A farmer wishes to enclose a rectangular pen with area 100 square feet next to a road. The fence along the road is to be reinforced and costs $34 per foot. Fencing that coast $16 per foot can be used for the other three sides. What dimensions for the pen will minimize the cost to the farmer. What is the minimum cost?
1X100
let the length be x, let the width be y
xy = 100
y = 100/x
cost = 34x + 16x + 16(2y) = 34x + 48y
= 34x + 48(100/x)
d(cost)/dx = 34 - 4800/x^2 = 0 for a minimum cost
34 = 4800/x^2
x^2 = 4800/34
x = appr. 11.88 ft
pen is 8.42 by 11.88 ft, with the 11.8 ft along the road
minimum cost = 34x + 4800/x = 807.96
check:
take x = 12 , cost = 808
take x = 11 , cost = 810.36
take x = 1 (Steve's answer) , cost = 4834
take x=100 , cost = 3448
The answer of 11.88 by 8.42 is correct for a min cost of $807.96
I was joking with the 1x100. Also, I notice that your solution is incorrect, because 16(2y) is not 48y.

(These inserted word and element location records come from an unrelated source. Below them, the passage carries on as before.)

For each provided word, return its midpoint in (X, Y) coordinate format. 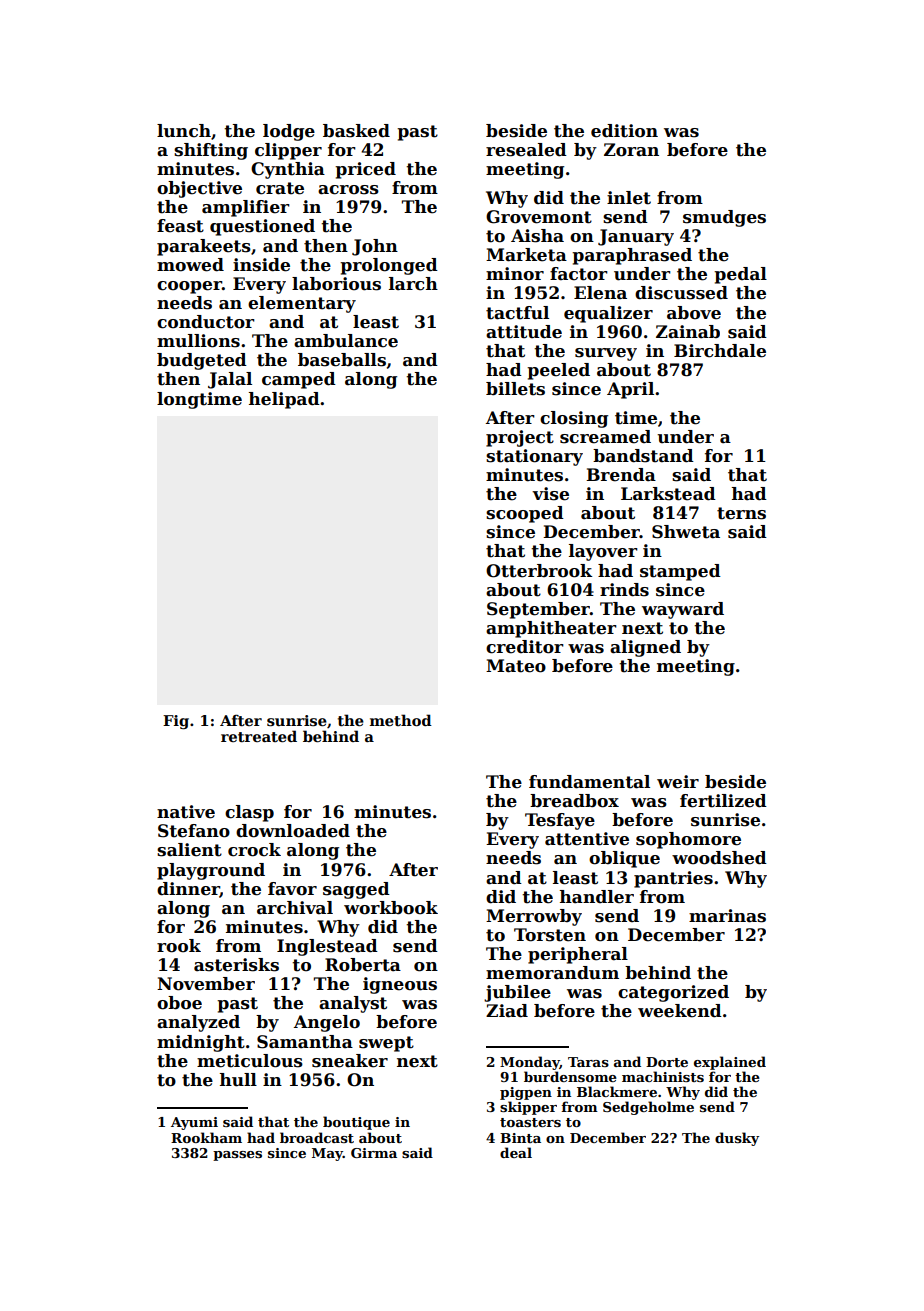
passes (237, 1156)
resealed (526, 150)
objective (199, 189)
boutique (356, 1123)
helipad (284, 400)
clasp (249, 813)
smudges (724, 218)
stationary (534, 457)
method (401, 720)
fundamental (589, 782)
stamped (680, 572)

The correct solution has appeared elsewhere as 8x12.5
To find the dimensions of the pen that minimize the cost to the farmer, we can express the cost function in terms of one variable and then find its minimum using calculus.
Let's denote the length of the pen along the road as x and the width as y. Since the area of the pen is given as 100 square feet, we have the equation xy = 100.
To find the cost function, we need to calculate the cost for each side of the pen. The fence along the road costs $34 per foot, so the cost for that side is 34x. The other three sides cost $16 per foot, resulting in a combined cost of 16(2x + y).
The total cost function is then given by:
C(x, y) = 34x + 16(2x + y)
To minimize the cost, we need to find the critical points of the cost function, which occur when its partial derivatives with respect to x and y are equal to zero.
Taking the partial derivative with respect to x, we get:
∂C/∂x = 34 + 16(2) = 34 + 32 = 66
Setting the partial derivative equal to zero, we have:
66 = 0
Since this equation has no solution, we move on to the next partial derivative.
Taking the partial derivative with respect to y, we get:
∂C/∂y = 16
Setting the partial derivative equal to zero, we have:
16 = 0
Similarly, this equation has no solution.
Since neither partial derivative is equal to zero, we conclude that there are no critical points for the cost function.
However, the cost function must have a minimum when considering the practical constraints of the problem. Since the cost cannot be negative, we know that the cost function will reach its minimum at the boundaries of the feasible region.
By substituting xy = 100 into the cost function, we can express it in terms of a single variable:
C(x) = 34x + 16(2x + 100/x)
Simplifying this expression, we get:
C(x) = 34x + 32x + 1600/x
To find the minimum, we can take the derivative of C(x) and set it equal to zero.
Taking the derivative, we get:
C'(x) = 34 + 32 - 1600/x²
Setting C'(x) equal to zero, we have:
34 + 32 - 1600/x² = 0
Combine like terms:
66 - 1600/x² = 0
Move 66 to the other side:
1600/x² = 66
Cross-multiply:
x² = 1600/66
Simplify:
x² = 24.24
Take the square root of both sides:
x ≈ 4.924
Since the length of the pen cannot be negative, we take the positive solution.
The approximate length of the pen along the road is x ≈ 4.924 feet.
To find the width, we can substitute the value of x into the equation xy = 100:
4.924y = 100
Divide both sides by 4.924:
y ≈ 20.33
The approximate width of the pen is y ≈ 20.33 feet.
Now, to find the minimum cost, substitute the values of x and y into the cost function:
C(min) = 34(4.924) + 16(2(4.924) + 20.33)
Calculate the value of C(min):
C(min) ≈ $293.783
Therefore, the dimensions that will minimize the cost to the farmer are approximately 4.924 feet by 20.33 feet, and the minimum cost is approximately $293.783.